● **Exercise description**: Give back a single number: the count of lines in the data that contain the string "pixels".

● **Data shown**:
[Start of section]
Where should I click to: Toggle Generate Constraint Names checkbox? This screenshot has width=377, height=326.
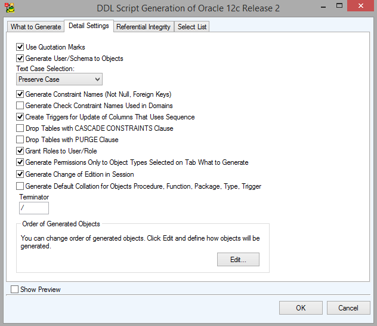coord(20,94)
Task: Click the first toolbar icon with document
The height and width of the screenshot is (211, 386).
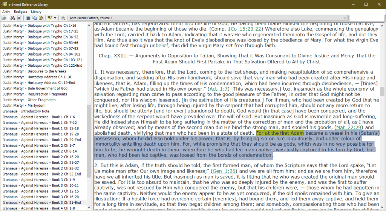Action: pyautogui.click(x=4, y=18)
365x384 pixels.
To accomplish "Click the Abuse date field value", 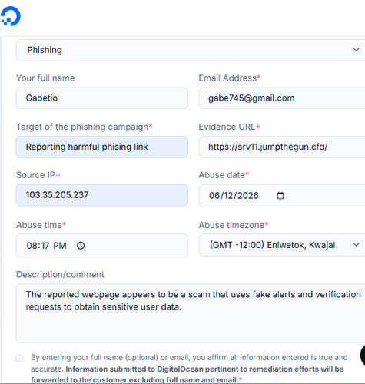I will (x=234, y=196).
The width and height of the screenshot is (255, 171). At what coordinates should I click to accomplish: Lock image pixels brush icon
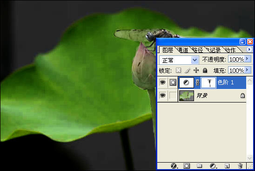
[End of section]
● **Response box**: 2